Is this method to check the continuity of multivariable functions correct?

Question

Consider $$f(x,y) =\begin{cases} \frac{\cos y\sin x}{x} & x\neq 0 \\ \cos y & x=0 . \end{cases}$$

Is $f$ continuous at $(0,0)$?

Method 1
$f(0,0) = 1.$
Also, $\lim_{(x,y)\to(0,0)} f({x,y})=1 = f(0,0).$ (Easy to calculate.)
Therefore, $f$ is continuous at $(0,0)$.

The problem I find with this method is that it didn't verify whether the limit exists or not at $(0,0)$. I did check $y=mx$ path to the point $(0,0)$, and it did give $1$ as the value of the limit. But obviously, I cannot verify all the existing paths to $(0,0)$, so the only way to check the existence of the limit is (I think) to use the epsilon-delta definition of limit. But if I have to use the epsilon-delta definition of limit to check the existence of the given limit, then I could very well use the epsilon-delta definition of continuity to check whether the given function is continuous at $(0,0)$. Then there is no need to find the limit or check its existence. If that's the case, then isn't Method 1 incomplete and in a way redundant as well?

→ DATASET
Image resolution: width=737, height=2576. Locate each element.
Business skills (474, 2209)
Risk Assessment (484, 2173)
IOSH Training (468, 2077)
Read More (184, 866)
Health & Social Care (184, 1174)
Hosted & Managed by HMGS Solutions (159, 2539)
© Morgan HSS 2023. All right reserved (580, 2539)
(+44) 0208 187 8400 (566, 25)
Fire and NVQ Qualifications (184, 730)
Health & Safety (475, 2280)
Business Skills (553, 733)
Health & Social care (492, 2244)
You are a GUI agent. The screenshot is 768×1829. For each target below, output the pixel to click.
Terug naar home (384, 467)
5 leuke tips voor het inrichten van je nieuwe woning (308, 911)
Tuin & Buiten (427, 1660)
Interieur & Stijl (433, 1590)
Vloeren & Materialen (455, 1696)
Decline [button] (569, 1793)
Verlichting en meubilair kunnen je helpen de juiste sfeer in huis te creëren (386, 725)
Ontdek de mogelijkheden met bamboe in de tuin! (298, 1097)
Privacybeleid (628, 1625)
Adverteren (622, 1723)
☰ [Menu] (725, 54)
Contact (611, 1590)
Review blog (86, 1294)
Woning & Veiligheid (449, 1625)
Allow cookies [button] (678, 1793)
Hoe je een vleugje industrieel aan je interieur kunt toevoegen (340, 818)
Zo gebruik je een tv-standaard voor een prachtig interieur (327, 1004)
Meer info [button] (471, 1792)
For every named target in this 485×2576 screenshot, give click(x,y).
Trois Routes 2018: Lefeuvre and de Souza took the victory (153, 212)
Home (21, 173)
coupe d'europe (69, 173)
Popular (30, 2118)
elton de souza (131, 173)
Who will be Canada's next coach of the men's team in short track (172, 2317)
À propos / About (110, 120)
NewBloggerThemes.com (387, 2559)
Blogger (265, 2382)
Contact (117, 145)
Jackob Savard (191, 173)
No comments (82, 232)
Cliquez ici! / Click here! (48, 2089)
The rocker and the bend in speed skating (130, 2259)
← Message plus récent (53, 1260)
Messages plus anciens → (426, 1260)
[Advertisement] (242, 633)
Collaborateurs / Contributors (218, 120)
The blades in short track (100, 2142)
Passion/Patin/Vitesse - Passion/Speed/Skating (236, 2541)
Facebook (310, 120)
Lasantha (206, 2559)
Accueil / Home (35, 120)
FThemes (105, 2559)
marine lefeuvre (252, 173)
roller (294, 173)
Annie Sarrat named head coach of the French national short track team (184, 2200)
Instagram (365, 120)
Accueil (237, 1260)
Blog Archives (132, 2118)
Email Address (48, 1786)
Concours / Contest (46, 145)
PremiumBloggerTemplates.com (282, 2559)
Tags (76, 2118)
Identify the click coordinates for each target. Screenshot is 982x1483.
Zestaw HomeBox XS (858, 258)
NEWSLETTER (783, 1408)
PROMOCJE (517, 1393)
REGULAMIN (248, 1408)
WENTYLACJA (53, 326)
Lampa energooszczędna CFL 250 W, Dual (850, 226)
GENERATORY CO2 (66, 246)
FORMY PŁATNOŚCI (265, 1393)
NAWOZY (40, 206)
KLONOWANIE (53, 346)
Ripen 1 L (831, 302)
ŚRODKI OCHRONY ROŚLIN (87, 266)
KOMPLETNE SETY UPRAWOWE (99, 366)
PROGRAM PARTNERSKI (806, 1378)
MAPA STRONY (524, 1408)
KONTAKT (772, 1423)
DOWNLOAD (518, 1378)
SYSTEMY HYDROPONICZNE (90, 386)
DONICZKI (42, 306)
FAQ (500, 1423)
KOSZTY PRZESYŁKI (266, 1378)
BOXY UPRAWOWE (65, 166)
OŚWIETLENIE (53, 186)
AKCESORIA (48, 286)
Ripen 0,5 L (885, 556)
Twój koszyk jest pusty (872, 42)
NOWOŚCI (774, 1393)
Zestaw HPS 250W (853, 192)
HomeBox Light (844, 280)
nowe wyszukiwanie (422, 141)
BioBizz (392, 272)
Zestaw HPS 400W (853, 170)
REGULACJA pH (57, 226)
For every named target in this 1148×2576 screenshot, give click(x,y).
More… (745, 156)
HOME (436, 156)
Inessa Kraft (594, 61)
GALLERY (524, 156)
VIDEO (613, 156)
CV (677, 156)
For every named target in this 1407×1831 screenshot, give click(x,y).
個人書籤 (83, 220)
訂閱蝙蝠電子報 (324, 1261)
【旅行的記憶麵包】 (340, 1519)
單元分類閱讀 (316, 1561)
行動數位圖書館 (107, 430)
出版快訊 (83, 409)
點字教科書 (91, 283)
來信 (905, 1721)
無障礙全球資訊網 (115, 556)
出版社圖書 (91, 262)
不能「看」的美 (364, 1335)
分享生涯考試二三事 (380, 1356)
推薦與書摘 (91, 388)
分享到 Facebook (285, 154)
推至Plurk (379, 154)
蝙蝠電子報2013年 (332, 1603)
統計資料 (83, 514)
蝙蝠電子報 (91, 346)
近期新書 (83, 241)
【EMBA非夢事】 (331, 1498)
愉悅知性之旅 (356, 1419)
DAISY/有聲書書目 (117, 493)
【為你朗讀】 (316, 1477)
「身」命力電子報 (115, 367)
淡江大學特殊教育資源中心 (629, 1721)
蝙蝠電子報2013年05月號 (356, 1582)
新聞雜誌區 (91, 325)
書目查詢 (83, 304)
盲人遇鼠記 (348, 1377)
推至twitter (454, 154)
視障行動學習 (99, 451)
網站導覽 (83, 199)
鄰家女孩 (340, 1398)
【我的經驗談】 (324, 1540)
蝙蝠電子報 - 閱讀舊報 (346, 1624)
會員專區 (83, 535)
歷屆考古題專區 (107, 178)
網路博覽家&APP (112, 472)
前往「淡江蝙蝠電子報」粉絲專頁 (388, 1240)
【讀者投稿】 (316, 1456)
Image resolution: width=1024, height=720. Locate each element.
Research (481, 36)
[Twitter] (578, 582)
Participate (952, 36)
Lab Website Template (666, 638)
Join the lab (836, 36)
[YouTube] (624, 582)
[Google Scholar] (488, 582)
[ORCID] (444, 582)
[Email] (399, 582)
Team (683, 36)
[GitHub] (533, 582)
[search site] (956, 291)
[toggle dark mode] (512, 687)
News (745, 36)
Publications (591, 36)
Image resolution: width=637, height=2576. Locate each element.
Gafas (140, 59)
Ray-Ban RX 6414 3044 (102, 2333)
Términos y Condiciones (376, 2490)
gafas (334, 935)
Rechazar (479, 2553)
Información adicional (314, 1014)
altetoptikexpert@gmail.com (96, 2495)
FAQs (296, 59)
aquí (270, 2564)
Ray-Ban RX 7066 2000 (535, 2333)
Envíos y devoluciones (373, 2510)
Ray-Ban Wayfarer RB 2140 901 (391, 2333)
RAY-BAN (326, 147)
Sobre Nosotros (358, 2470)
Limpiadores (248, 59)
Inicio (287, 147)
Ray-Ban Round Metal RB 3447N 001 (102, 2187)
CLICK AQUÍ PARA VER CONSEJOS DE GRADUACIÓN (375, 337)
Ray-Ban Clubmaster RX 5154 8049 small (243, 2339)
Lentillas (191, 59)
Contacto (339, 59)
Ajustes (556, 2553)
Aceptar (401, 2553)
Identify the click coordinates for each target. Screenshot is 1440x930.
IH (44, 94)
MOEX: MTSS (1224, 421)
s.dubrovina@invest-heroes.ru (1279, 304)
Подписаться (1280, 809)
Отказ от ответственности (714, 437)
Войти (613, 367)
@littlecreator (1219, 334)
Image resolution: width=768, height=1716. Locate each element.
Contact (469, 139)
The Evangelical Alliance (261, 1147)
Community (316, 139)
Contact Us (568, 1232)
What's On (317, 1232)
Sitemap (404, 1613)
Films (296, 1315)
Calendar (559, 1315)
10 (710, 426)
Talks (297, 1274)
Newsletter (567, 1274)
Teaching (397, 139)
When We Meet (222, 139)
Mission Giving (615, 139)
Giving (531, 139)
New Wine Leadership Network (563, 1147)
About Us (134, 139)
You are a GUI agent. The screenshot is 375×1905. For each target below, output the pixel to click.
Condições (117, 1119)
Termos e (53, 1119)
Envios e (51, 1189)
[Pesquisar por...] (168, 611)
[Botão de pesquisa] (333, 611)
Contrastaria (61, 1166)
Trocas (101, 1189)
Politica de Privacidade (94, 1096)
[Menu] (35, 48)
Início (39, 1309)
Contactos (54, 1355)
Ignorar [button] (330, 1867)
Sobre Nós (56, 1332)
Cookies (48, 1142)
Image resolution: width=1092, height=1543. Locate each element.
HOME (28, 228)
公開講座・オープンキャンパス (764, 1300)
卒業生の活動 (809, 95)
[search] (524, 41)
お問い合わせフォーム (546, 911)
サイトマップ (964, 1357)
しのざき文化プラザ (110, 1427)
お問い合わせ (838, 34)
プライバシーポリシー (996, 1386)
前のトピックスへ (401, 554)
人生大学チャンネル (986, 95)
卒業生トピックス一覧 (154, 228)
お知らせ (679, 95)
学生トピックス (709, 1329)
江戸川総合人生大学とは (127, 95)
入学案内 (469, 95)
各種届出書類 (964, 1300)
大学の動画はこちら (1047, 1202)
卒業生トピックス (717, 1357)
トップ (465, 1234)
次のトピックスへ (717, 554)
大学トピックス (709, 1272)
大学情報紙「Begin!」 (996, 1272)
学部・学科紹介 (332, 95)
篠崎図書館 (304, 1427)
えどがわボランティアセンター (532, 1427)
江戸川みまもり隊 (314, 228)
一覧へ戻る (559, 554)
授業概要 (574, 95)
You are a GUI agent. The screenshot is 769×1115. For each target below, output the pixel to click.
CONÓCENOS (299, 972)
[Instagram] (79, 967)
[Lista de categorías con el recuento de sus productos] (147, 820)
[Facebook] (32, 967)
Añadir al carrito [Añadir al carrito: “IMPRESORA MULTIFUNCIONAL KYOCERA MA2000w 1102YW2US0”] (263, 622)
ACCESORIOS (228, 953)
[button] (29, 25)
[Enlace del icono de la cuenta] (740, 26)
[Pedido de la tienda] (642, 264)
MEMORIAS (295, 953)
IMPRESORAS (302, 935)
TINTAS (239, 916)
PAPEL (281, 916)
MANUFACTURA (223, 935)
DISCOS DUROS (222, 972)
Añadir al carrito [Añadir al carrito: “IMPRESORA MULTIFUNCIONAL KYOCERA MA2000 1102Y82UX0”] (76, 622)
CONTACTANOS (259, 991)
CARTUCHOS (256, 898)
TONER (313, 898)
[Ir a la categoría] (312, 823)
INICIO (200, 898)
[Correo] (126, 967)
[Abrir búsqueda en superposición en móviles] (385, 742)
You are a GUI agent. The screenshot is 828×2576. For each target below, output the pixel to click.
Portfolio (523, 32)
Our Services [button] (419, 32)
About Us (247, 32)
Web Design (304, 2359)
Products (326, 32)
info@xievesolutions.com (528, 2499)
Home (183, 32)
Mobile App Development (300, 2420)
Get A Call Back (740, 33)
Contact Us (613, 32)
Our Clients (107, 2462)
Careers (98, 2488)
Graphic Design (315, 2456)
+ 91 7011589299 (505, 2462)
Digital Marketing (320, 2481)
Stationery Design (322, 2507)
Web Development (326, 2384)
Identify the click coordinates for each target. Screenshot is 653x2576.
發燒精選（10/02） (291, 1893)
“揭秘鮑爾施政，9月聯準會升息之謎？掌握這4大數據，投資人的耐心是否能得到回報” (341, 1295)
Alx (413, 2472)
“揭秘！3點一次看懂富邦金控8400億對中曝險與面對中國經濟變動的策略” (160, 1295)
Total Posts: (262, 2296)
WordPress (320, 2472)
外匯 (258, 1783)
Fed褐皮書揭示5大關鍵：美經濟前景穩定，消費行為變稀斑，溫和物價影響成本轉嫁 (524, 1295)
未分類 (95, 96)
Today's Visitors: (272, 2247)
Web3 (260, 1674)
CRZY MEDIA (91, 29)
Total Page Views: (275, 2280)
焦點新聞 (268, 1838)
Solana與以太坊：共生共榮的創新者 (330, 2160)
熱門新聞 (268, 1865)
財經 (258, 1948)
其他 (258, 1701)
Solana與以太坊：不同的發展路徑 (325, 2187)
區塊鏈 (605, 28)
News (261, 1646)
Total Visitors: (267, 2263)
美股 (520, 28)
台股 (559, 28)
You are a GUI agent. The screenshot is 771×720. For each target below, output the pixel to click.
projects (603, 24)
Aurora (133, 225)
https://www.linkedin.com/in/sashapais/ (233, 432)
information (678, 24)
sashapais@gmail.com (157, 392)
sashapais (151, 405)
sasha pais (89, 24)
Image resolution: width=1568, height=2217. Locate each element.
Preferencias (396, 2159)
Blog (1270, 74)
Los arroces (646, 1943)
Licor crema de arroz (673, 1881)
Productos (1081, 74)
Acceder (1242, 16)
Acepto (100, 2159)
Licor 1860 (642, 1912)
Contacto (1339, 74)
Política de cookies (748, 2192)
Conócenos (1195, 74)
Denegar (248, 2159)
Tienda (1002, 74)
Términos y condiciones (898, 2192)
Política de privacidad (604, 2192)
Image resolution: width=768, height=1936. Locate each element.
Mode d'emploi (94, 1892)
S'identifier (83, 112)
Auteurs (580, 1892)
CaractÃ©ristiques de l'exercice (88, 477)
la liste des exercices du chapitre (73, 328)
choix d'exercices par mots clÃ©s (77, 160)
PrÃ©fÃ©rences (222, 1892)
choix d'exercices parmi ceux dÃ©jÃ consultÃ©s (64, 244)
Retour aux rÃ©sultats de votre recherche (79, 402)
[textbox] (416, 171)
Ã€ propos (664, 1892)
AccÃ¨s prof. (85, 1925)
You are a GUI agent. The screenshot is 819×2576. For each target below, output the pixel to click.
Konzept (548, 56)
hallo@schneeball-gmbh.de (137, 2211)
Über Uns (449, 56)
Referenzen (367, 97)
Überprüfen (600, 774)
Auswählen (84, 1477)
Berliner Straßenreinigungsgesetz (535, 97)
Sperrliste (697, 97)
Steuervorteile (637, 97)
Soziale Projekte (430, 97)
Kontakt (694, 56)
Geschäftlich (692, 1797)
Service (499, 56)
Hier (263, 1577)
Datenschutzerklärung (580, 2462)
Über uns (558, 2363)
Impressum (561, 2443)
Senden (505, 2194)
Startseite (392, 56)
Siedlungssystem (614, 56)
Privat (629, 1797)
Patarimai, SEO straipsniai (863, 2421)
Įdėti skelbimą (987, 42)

→ TASK DETAILS
Using the continuity post, answer each part on its own line:
(a) What is f equal to when x = 0?
(b) Which path to (0,0) did the asker check, and what limit value did it give?
(c) What does the asker think is the only way to check whether the limit exists?
The lines after the text have nothing to do with what comes next.

→ ANSWER TO THE PROBLEM
(a) cos y
(b) The y = mx path, which gave 1.
(c) Using the epsilon-delta definition of limit.